As I am repeating for some time now, Europe is still a mess... ::)

 

Gio

 

The whole world is a mess with the right glasses :). Since i am now fully hedged i am a lot more pessimistic and believe that Mr. Watsa is right in doing what he does. Chinas growth slowing, europe near deflation, the us is in trouble because the dollar will rise and cause deflation there. The FED and ECB are nearly out of bullets and debt levels are still growing and not shrinking. I doubt that the FED is really aware of what is coming, they are still in their tapering plan. When they act it will be too late and then they have to press the pedal to the metal and cause hyperinflation.

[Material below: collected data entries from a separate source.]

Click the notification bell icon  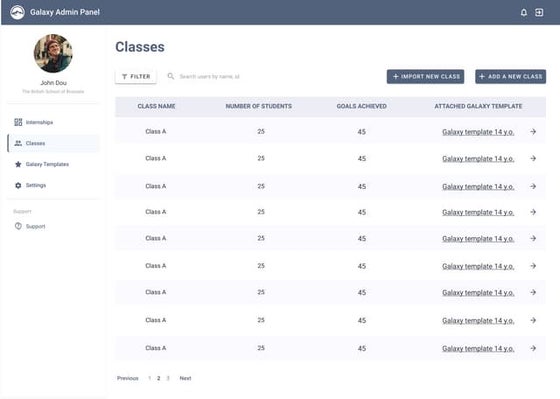[x=524, y=13]
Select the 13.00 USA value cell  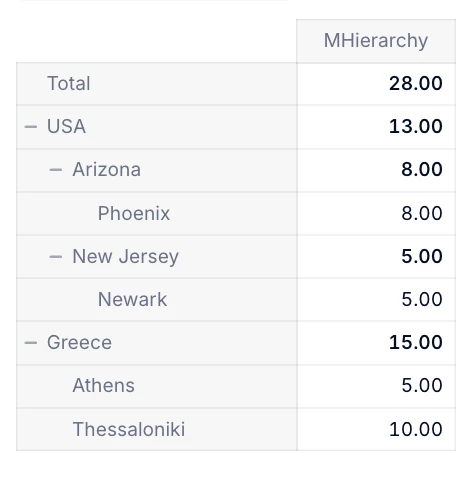click(x=376, y=127)
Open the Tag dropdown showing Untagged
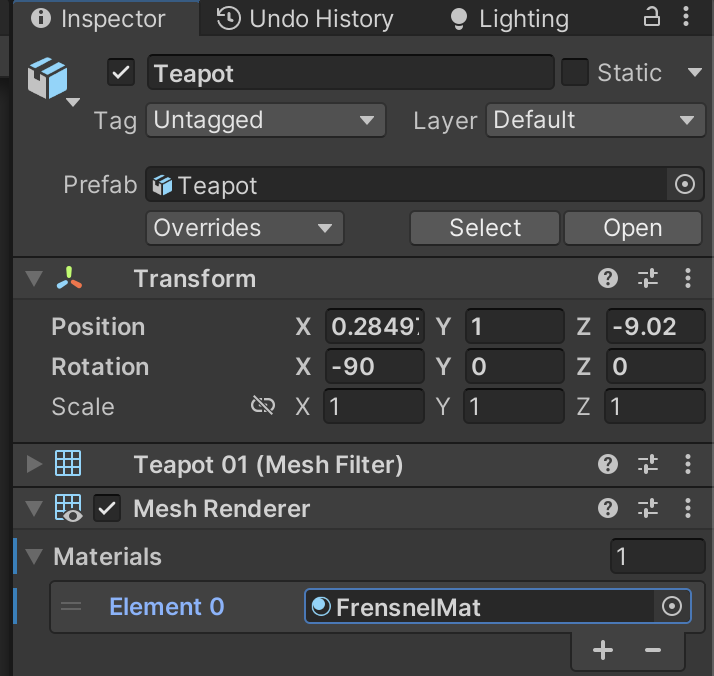Viewport: 714px width, 676px height. click(x=265, y=121)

And the ECB can do nothing, does it really make a difference if interest rates are 0.25 or 0? As long as the banks don`t lend money because of the Basel rules nothing will change, and now the ECB can`t even buy bonds anymore. (Look at what Mr. Schäuble said last week.)

 

I am really afraid at the moment, and i don`t see a lot of people that share my view. Colleges talk about the stock market like there is no easier place to make money, we have a record year for IPOs, margins are at the upper limit and now even the VIX made new 5 or 6 year lows. It smells like 1999/2000 even if it looks a bit different.

 

But who knows, it rarely pays to be pessimistic but since i have put my rosy glasses off i am full of fear and can`t put them on again.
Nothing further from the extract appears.